The faces and styles of protest are different as you move across the map, but the basic message is the same: We are citizens. We want dignity and human rights. We aren’t afraid of autocratic leaders or their secret police.
That’s how this movement began, with a defiant street vendor in Tunisia in late 2010, and it’s still echoing.
“It’s a second revolution,” Ahmed Said, a leader of Egypt’s National Salvation Front, told the Guardian newspaper. At this writing, it’s unclear how the mass protests will end ― but Morsi’s attempt to impose Muslim Brotherhood policies on a diverse Egypt have failed. The Egyptian army ― the only institution in the country with broad support ― now holds the balance of power.
What’s fascinating is that the new challenge to religious parties in the Middle East transcends sectarian lines. The protest against the Muslim Brotherhood in Sunni Egypt is matched by a similar renewal of dissent in Shiite Iran, where the 2009 Green Revolution was crushed by government repression.
The unlikely emblem of change in Iran is Hassan Rouhani, who was elected president last month. He’s part of the clerical establishment that has run Iran for the past three decades. So it’s premature to assume that Rouhani’s election signals any breakthrough in stalled negotiations over Iran’s nuclear program.
But Rouhani’s victory does tell us something about the Iranian public mood: Among the six candidates who ran in the June 14 election, Rouhani was the most critical of the status quo; he called for reforms and new ties with the West. The fact that he won 51 percent of the vote (with a 73 percent turnout) marked a break from the tutelage of Supreme Leader Ali Khamenei, who appeared to favor national security adviser Saeed Jalili.
“We have no other option than moderation,” Rouhani said during the campaign. What this will mean in practice isn’t clear, but Rouhani has urged in his writings that Iran engage with the West, rather than depend on Russia and China.
Protesters have also shaken the Islamic populism of Turkish Prime Minister Recep Tayyip Erdogan. He has been an “authoritarian rock star,” in the words William Dobson, the author of “The Dictator’s Learning Curve.” But even Erdogan triggered a backlash after years of squeezing the Turkish media, courts and military. “The shared experience of repression, combined with collective frustration at mounting top-down efforts to regulate public life ... brought citizens from different walks of life together” in Turkey, wrote Emiliano Alessandri, Nora Fisher Onar and Ozgur Unluhisarcikli on the Foreign Affairs website.

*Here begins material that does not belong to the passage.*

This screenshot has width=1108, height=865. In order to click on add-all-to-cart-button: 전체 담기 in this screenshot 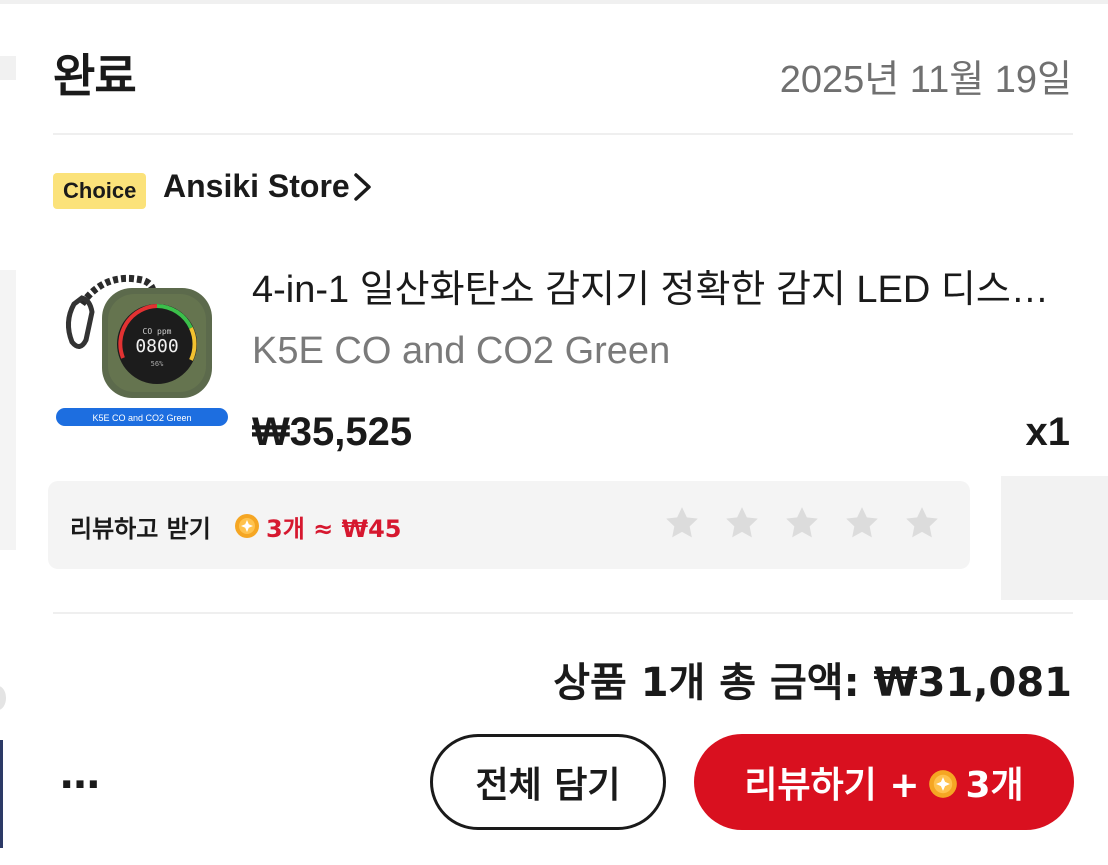, I will do `click(548, 782)`.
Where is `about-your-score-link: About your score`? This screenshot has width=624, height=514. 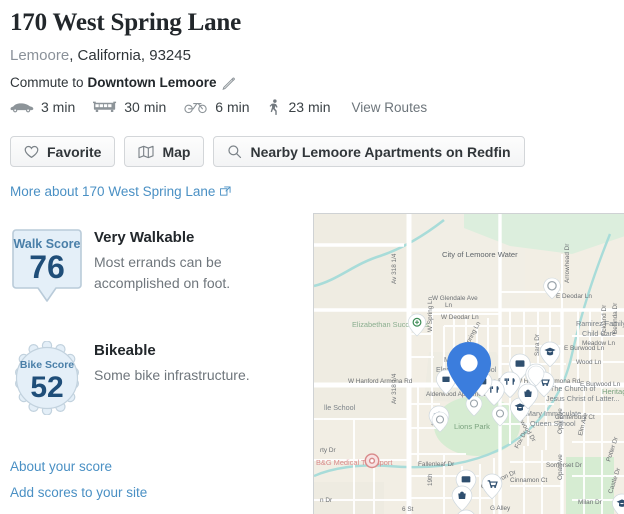 about-your-score-link: About your score is located at coordinates (61, 466).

This new wave of activism in the Middle East isn’t pro- or anti-American. It’s something else ― a movement of empowered citizens who don’t want the old secular dictatorships of Hosni Mubarak’s era, and don’t want a new Islamic authoritarianism, either. This core of “people power” surfaced in the initial “Arab Spring” of 2011, but a chill developed as the Muslim Brotherhood gained control in Egypt, and chaos prevailed in Libya and Syria. Despite these setbacks, this week showed there is still a popular movement for democratic change that resists dictation from anyone.
“I have never seen anything like this, not even during February of 2011. This is a genuine popular movement, no organisation whatsoever,” tweeted Egyptian writer Bassem Sabry late Tuesday.
For U.S. officials, recent events are a reminder that the Middle East is still in the early stages of a long-running process of transformation. Morsi’s election in 2012 offered the Muslim Brotherhood a chance to show that it could govern Egypt effectively. It has flunked the test ― and the Egyptian military has lost patience with the failed experiment.
On America’s Independence Day, we celebrate the triumph of our democracy. But David McCullough reminds us in his book “1776” that in January of that revolutionary year, George Washington despaired that “few people know the predicament we are in.” It took America another 12 years to write and ratify a workable Constitution. In the Middle East, the convulsive democratic transition is just beginning.